The latest “new” technology is Blockchains, the technology that underlies BitCoin. It has some valuable applicability, yet I suspect not that much. There was a recent Newshour show, (15min in) a Blockchain Caucus in the U.S. House, this recent article that claims election panacea status Blockchain voting app puts democracy in the hands of the people <read>
BITCOIN changed the way we think about money forever. Now a type of political cryptocurrency wants to do the same for votes, reinventing how we participate in democracy.

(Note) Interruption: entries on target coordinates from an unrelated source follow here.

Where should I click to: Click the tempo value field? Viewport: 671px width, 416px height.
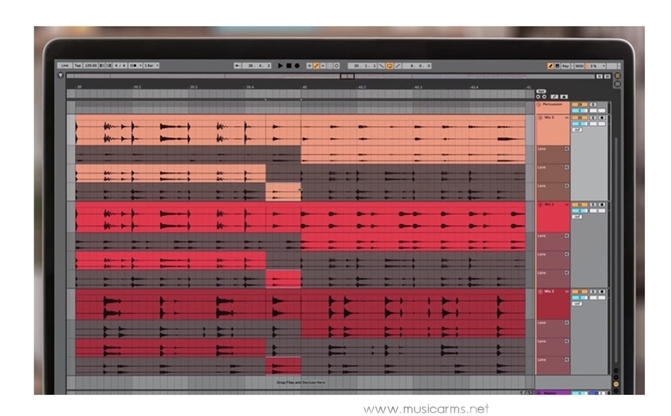pos(92,66)
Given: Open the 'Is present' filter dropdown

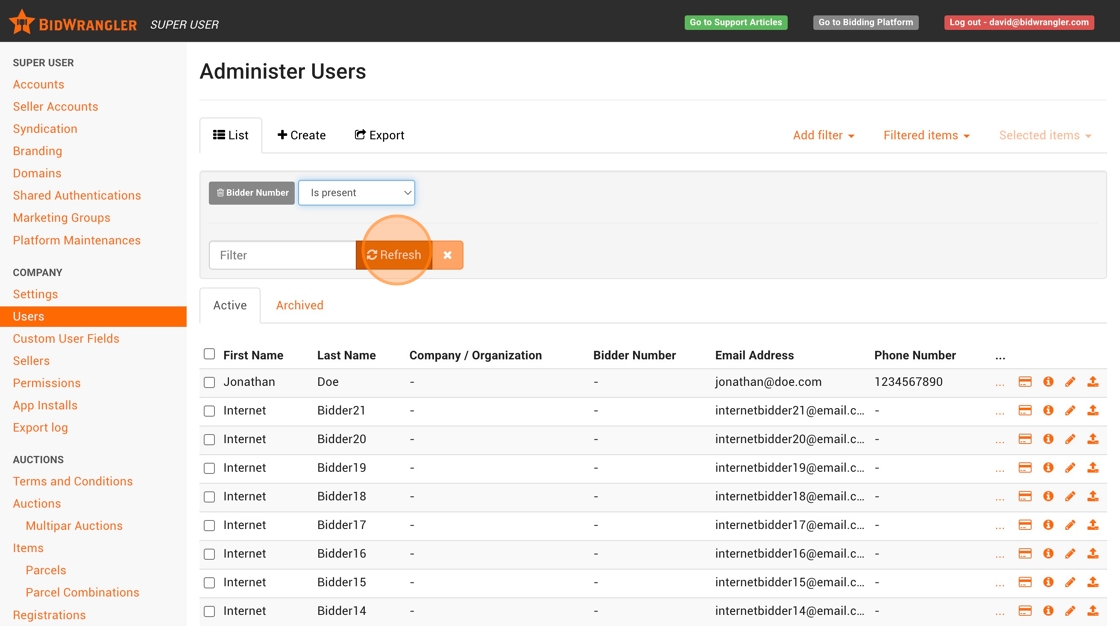Looking at the screenshot, I should pos(357,193).
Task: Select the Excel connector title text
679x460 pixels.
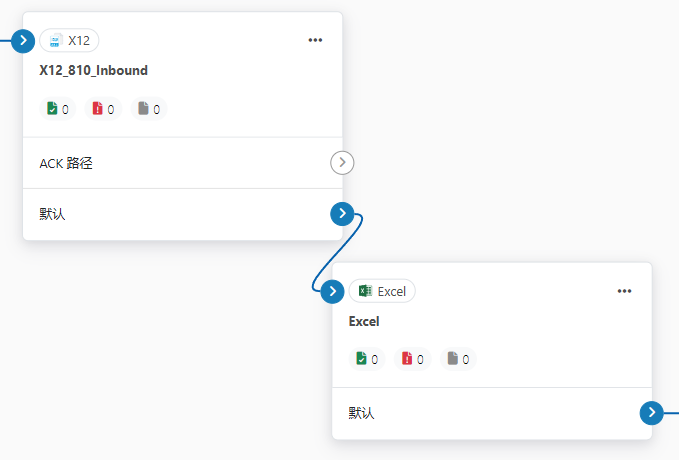Action: click(x=364, y=322)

Sovereign is being unveiled this week by Democracy Earth, a not-for-profit organisation in Palo Alto, California. It combines liquid democracy – which gives individuals more flexibility in how they use their votes – with blockchains, digital ledgers of transactions that keep cryptocurrencies like bitcoin secure. Sovereign’s developers hope it could signal the beginning of a democratic system that transcends national borders.
“There’s an intrinsic incompatibility between the internet and nation states,” says Santiago Siri, one of Democracy Earth’s co-founders. “If we’re going to think about digital governance, we need to think in a borderless, global way.”
The basic concept of liquid democracy is that voters can express their wishes on an issue directly or delegate their vote to someone else they think is better-placed to decide on their behalf. In turn, those delegates can also pass those votes upwards through the chain. Crucially, users can see how their delegate voted and reclaim their vote to use themselves.
This is not the first claim we have heard that blockchains can solve the ills of electronic voting. It won’t be the last. The antidote to going overboard is understanding the natural tendency to get it wrong, look for panaceas, and knowledge. Take this from our friends at Free and Fair: BLOCKCHAINS AND ELECTIONS <read>
As people and companies seek new ways to conduct elections that make better sense in our high tech world, several startups have proposed using blockchains, or even Bitcoin itself, to conduct elections.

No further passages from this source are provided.